[PROVIDED INFORMATION]

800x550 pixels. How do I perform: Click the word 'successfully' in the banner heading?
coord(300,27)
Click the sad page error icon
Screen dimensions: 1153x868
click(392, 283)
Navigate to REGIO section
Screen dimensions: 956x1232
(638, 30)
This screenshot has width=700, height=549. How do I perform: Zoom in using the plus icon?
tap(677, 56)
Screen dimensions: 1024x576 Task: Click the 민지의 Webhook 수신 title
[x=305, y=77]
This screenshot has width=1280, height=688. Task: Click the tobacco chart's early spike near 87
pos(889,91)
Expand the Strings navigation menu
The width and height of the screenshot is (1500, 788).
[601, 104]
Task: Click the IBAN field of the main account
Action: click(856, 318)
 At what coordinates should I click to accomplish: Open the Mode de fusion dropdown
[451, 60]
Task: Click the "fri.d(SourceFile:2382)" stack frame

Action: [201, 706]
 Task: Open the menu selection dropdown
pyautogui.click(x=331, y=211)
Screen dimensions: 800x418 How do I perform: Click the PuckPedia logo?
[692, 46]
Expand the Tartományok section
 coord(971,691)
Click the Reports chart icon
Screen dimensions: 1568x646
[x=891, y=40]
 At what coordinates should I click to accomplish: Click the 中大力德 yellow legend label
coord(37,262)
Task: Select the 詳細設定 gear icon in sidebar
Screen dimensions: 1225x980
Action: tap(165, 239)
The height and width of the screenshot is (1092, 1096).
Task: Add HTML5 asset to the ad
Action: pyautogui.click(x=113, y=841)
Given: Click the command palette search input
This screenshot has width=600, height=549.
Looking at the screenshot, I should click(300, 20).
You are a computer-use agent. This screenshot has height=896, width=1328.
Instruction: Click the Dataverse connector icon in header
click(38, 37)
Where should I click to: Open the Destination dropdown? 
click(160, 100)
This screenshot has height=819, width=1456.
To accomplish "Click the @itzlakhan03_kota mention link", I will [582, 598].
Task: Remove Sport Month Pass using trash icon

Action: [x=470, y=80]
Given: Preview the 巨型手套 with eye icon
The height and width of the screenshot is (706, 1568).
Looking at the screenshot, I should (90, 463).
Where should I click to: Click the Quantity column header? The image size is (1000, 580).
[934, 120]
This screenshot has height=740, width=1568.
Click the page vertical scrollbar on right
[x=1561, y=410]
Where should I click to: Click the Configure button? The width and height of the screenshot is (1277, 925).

[/PROVIDED INFORMATION]

Begin with the line that has "Expand the Strings navigation menu" in the listing above and end after the line that has "Given: Preview the 巨型手套 with eye icon"; output those lines exactly.

Expand the Strings navigation menu
The width and height of the screenshot is (1500, 788).
[601, 104]
Task: Click the IBAN field of the main account
Action: click(856, 318)
 At what coordinates should I click to accomplish: Open the Mode de fusion dropdown
[451, 60]
Task: Click the "fri.d(SourceFile:2382)" stack frame

Action: [201, 706]
 Task: Open the menu selection dropdown
pyautogui.click(x=331, y=211)
Screen dimensions: 800x418 How do I perform: Click the PuckPedia logo?
[692, 46]
Expand the Tartományok section
 coord(971,691)
Click the Reports chart icon
Screen dimensions: 1568x646
[x=891, y=40]
 At what coordinates should I click to accomplish: Click the 中大力德 yellow legend label
coord(37,262)
Task: Select the 詳細設定 gear icon in sidebar
Screen dimensions: 1225x980
Action: tap(165, 239)
The height and width of the screenshot is (1092, 1096).
Task: Add HTML5 asset to the ad
Action: pyautogui.click(x=113, y=841)
Given: Click the command palette search input
This screenshot has width=600, height=549.
Looking at the screenshot, I should click(300, 20).
You are a computer-use agent. This screenshot has height=896, width=1328.
Instruction: Click the Dataverse connector icon in header
click(38, 37)
Where should I click to: Open the Destination dropdown? 
click(160, 100)
This screenshot has height=819, width=1456.
To accomplish "Click the @itzlakhan03_kota mention link", I will [582, 598].
Task: Remove Sport Month Pass using trash icon

Action: [x=470, y=80]
Given: Preview the 巨型手套 with eye icon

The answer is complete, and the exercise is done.